In between then and the 1982 strike, the leadership began to take a slightly different path.
Seeing what colleagues in the NBA were doing with the National Basketball Athletic Trainers Association (NBATA) and based off informal meetings with the basketball athletic trainers themselves, the group decided branch out from under the NFL and rename it the Professional Football Athletic Trainers Society in 1982.
“We tried to really separate ourselves from them as not being under them,” Rhea said. “We were flying by the seat of our pants…but things started to fall into place. So we finally had the vote to decide if we really wanted to do this.”
PFATS then adopted a new comprehensive constitution, and since then, has grown to a membership of 122 as of April 2013. Today, membership in PFATS is limited to those professionally certified in accordance with the most current NFL Collective Bargaining Agreement and who are employed full-time as head or assistant athletic trainers by any of the 32 NFL franchises.
“I think [the growth] has been very steady,” said Kent Falb, former longtime head athletic trainer of the Detroit Lions. “It started out with those 14 men in Dallas, and when the leagues merged, the numbers increased. Then the number of assistants began to increase.

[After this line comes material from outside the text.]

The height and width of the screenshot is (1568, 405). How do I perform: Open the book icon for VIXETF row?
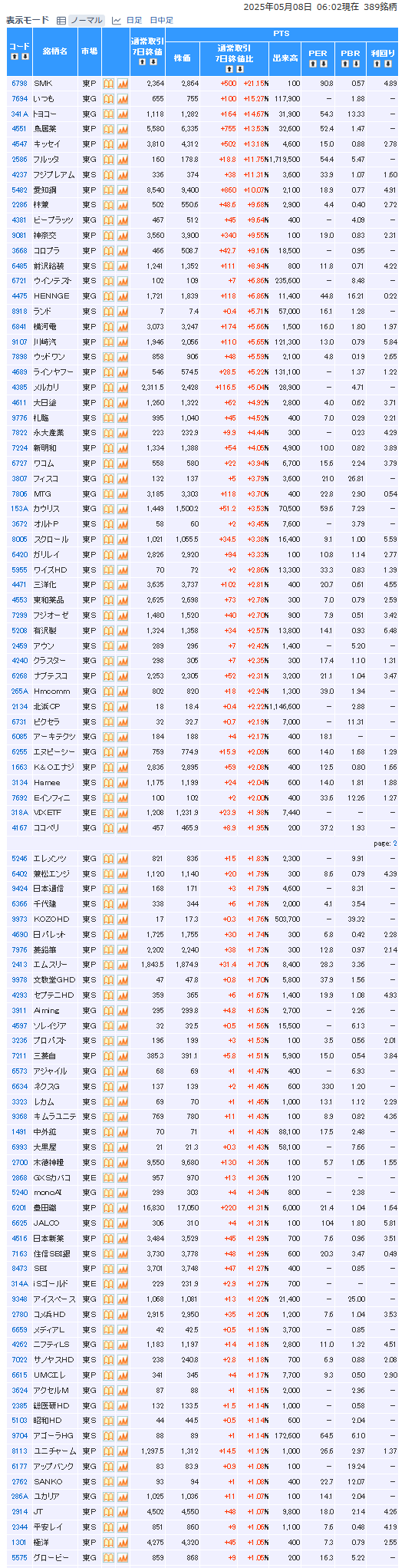coord(109,813)
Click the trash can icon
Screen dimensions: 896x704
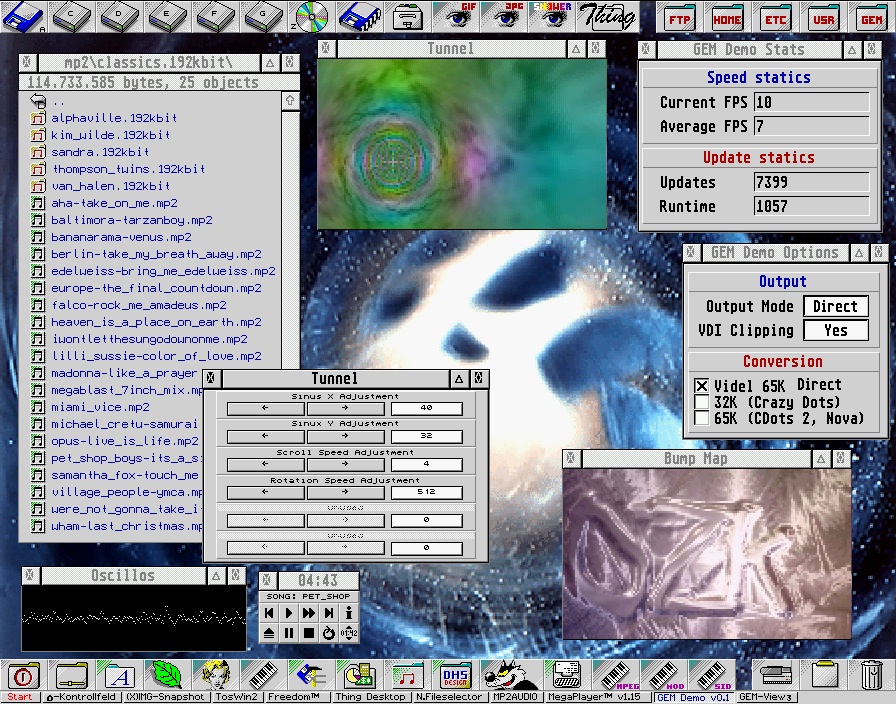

So it’s been a very consistent incline in the number of members.”
As the society began to grow, so did its reach – from funding National Athletic Trainers Association (NATA) scholarships to its signature pre-NFL Scouting Combine meeting to exchange the latest developments through presentations, outside presenters, case studies, and more.
In turn, athletic trainers benefit from all levels.
“It’s kind of a trickle up and a trickle down because the NFL is not exactly a scientific environment; it’s a production environment,” Falb said. “So the athletic trainers gain knowledge by going to these different symposiums and learning new techniques. Then the colleges are where the scientific research is done, so that trickles and comes up. Then some of the things the NFL does, goes down. It’s a reciprocal learning situation. I think it also goes down to high school. There isn’t much trickle-up effect out of high school, but you see treatment being done at the pro level and the college level, and now you’re seeing it being done in high school.”
While the primary purpose of PFATS is to encourage and promote the application of the most advanced knowledge and techniques in the treatment of professional football players, the core concept is more personal.
The society, or the “brotherhood,” is a support system.
“It was to support one another,” Falb said. “If somebody experienced a family loss, a family hardship, or if a member were to lose their job, the other men were there to support them. It was a fraternity, and I can speak to that.”